A FABLE FOUND IN THE CONFUSION OF A JOKE

     Unbeknownst to one another, Jesus, Muhammad and the Buddha were waiting at JFK to board a transatlantic flight to Europe, a six-hour trip, for vacations to get away from it all. Jesus was sitting closest to the large windows by the boarding gate. He was squeezed in at both sides by a family from New Jersey that – through their sizes and volumes and attitudes- often absorbed strangers into their scrum. The two youngest Roundsters, seated to the right of Jesus, were once again fighting.

    “Where’s the video camera?”

    “What camera?”

     “The reality t.v. camera that’s following you. Weirdo of One. Isn’t that your show?” 

      “Shut up.”

     “Weirdo of One.”

      “Shut up.”

      “Weirdo of One.”

      “Shut up.”

      Their father – to the left of Jesus – was analyzing the back of his boarding pass, going through the fine print, trying to find loopholes. “There are special categories of people that can board first. War vets, etc. They don’t announce anything but you can go first anyway.”

     “You’re not a war vet.”

     “For example.”

     “Weirdo of One.”

     “Shut up.”

    “Weirdo of One.”

     “Shut up.”

     “Would you kids pipe down. I can’t hear myself think over here.” 
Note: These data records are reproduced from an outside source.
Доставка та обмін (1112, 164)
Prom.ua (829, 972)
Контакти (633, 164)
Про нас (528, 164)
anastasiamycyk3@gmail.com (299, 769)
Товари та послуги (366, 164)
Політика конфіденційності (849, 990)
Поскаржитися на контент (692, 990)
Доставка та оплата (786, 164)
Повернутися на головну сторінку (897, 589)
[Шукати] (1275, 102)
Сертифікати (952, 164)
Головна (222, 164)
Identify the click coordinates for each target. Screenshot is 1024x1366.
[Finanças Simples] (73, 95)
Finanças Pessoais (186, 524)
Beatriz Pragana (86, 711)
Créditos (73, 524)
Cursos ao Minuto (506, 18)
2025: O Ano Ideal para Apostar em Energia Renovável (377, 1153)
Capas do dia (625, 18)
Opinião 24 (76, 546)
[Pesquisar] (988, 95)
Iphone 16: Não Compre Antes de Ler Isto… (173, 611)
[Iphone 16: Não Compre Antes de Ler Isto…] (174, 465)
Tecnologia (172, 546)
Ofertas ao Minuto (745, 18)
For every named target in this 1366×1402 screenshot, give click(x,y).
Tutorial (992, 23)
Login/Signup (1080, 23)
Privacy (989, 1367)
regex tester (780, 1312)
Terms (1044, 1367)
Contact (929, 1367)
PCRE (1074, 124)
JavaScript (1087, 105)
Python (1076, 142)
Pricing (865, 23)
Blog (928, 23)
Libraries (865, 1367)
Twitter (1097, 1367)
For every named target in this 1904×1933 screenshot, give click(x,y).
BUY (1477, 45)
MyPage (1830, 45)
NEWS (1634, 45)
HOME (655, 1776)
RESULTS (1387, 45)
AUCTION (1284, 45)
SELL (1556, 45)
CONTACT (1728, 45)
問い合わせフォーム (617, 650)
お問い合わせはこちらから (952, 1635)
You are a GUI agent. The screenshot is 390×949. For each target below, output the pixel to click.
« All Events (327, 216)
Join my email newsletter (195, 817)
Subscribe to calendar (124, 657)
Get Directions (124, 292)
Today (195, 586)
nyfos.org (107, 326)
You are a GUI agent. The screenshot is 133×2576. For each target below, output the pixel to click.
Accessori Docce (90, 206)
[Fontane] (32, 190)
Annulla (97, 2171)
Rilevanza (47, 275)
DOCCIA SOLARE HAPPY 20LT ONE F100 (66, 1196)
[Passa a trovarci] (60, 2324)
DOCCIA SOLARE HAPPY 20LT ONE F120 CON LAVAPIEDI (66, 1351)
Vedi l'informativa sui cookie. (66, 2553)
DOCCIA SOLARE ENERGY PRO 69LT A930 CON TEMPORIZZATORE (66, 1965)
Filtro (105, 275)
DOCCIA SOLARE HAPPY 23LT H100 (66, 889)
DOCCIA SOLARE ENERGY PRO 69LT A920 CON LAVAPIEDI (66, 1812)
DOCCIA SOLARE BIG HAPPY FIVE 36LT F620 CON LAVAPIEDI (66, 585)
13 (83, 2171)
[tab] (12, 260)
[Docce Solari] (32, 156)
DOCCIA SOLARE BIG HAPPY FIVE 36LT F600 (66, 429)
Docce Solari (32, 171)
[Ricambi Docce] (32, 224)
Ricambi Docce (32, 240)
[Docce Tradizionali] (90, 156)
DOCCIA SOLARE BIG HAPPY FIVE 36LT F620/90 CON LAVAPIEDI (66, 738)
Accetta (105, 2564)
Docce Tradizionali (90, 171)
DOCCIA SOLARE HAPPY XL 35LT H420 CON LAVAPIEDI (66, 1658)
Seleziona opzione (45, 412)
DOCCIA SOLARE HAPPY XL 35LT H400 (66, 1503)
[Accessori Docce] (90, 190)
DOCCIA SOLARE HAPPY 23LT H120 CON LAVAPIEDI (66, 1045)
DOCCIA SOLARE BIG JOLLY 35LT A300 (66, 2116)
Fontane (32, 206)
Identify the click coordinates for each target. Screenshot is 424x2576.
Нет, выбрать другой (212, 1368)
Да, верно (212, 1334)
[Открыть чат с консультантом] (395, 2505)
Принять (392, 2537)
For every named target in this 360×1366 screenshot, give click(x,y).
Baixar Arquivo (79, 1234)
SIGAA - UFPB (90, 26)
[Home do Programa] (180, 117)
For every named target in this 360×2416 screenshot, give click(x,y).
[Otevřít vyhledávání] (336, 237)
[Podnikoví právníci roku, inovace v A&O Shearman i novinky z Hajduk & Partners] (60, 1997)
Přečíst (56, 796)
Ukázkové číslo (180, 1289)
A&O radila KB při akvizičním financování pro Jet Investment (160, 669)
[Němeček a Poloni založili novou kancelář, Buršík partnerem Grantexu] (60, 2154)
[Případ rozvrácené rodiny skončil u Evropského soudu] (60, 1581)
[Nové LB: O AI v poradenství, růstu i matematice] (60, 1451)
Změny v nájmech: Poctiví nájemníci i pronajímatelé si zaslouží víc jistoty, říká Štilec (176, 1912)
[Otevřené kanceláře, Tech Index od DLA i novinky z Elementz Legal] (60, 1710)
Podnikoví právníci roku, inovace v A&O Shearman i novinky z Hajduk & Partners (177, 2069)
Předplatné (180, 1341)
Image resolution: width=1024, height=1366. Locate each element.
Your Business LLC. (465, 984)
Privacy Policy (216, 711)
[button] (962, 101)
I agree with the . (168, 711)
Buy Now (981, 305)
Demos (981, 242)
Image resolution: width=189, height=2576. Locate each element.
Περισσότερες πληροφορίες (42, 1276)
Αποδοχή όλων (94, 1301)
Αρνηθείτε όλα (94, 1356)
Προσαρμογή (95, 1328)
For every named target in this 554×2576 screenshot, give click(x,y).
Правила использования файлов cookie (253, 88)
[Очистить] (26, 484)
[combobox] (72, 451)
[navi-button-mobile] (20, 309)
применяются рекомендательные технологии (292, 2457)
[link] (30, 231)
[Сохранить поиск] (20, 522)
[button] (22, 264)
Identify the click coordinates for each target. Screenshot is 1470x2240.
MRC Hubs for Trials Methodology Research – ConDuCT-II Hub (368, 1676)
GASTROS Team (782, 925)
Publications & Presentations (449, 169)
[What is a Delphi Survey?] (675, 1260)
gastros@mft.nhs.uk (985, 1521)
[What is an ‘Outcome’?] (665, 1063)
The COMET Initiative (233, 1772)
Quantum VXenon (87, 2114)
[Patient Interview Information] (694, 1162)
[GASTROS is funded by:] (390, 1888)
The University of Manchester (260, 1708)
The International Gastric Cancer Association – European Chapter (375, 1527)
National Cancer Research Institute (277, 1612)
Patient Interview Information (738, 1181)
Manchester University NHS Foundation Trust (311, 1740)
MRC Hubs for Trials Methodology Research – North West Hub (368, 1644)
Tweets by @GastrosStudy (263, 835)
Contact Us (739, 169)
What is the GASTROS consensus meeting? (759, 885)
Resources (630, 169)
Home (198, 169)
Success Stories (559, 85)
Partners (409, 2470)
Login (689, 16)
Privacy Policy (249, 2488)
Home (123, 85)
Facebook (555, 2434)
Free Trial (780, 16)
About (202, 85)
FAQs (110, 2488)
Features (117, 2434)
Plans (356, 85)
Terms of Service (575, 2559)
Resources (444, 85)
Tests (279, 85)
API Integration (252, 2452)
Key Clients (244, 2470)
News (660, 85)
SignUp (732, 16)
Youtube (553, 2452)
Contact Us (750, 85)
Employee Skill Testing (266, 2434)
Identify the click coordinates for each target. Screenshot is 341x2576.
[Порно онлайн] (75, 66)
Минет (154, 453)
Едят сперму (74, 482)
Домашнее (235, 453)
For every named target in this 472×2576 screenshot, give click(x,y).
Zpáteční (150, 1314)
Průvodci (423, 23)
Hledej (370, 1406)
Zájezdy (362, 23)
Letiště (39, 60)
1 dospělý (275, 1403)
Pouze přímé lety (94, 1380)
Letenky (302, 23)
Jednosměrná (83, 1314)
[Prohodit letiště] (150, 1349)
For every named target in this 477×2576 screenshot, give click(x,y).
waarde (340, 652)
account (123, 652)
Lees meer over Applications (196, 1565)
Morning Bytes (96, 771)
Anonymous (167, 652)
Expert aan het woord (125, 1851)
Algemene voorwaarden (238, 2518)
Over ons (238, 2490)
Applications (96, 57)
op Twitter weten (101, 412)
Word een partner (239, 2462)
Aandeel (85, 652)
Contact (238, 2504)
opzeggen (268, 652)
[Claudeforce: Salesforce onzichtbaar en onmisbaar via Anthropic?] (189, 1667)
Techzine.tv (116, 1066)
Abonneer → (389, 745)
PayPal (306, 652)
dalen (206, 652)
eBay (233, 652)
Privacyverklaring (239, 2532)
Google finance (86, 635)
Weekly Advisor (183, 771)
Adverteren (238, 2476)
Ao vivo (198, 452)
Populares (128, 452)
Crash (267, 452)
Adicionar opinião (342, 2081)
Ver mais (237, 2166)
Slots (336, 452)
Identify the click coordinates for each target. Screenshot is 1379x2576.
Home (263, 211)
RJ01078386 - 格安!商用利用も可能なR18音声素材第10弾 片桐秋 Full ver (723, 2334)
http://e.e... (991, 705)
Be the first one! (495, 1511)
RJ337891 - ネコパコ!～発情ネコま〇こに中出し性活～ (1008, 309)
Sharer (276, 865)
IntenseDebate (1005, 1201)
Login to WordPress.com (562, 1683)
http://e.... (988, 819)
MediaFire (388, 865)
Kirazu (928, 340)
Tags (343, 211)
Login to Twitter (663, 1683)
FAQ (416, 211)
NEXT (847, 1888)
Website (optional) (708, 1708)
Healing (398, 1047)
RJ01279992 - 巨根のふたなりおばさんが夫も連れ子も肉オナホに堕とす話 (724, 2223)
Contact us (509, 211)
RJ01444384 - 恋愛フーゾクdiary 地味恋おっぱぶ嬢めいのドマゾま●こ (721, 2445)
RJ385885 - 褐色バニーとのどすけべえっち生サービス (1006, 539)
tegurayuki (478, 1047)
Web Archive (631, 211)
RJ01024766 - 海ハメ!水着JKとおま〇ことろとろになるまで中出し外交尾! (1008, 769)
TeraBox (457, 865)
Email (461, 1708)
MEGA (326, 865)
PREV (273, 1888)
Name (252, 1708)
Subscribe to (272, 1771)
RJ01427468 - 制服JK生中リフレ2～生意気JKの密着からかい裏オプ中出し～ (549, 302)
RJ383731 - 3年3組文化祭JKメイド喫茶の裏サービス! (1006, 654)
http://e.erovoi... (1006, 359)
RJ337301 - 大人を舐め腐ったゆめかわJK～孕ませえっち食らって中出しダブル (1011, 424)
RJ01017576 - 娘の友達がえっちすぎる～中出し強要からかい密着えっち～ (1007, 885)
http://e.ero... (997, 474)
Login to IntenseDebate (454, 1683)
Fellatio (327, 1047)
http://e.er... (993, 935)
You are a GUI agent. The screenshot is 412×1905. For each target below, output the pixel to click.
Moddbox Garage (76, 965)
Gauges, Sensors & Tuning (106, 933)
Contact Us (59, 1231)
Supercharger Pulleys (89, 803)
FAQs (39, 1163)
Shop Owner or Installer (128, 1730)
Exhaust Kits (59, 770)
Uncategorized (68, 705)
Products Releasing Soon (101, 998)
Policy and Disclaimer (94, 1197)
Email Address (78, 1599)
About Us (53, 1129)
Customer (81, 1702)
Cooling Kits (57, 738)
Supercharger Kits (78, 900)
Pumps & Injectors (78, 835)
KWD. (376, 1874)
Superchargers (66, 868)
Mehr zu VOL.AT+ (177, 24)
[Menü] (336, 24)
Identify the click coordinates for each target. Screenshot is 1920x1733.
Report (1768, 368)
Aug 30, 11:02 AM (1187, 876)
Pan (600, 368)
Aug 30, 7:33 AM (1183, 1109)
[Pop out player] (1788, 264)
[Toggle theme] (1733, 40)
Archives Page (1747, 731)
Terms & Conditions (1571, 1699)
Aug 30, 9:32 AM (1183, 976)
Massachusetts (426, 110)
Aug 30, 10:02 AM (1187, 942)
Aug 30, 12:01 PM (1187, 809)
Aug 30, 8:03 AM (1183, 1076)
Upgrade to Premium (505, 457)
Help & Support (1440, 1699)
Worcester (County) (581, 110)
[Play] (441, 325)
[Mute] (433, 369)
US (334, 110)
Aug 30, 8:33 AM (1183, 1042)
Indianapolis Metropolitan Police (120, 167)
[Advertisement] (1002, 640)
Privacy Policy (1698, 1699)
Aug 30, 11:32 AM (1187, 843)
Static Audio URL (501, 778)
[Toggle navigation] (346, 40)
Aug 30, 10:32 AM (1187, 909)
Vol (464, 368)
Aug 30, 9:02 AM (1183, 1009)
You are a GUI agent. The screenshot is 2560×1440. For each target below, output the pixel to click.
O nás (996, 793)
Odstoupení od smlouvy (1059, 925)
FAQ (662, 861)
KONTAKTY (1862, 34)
      Jesus held the magazine – Fly Fishing America – closer to his face. He tried to remember being on the cross with the two men on either side of him. That was easy, this is now. Which one went up to heaven? Right or left? The one with the bigger beard and the breath that you could’ve cut with a knife. 

      Just then Jesus felt a tap on his knee. He lowered the magazine to witness a young boy with a brace on his left leg. The blond-haired boy looked up to Christ in supplication. 

     Finally.

     “Are you Jesus ?” the boy asked.

    “Yes, my son.”

    “Will you heal my Gameboy? It won’t work.” The blond boy held it up in the cupped palms of his hands.

     Christ sighed. “I don’t do electronics.”

     The boy ran away crying. “Jesus won’t fix my Gameboy.”

     “Weirdo of One.”

     “Shut up.”

     “Weirdo of One.”

     “Shut up.”

     Unbeknownst to Jesus, the Buddha and Muhammad were undergoing similar ordeals two and three rows behind him.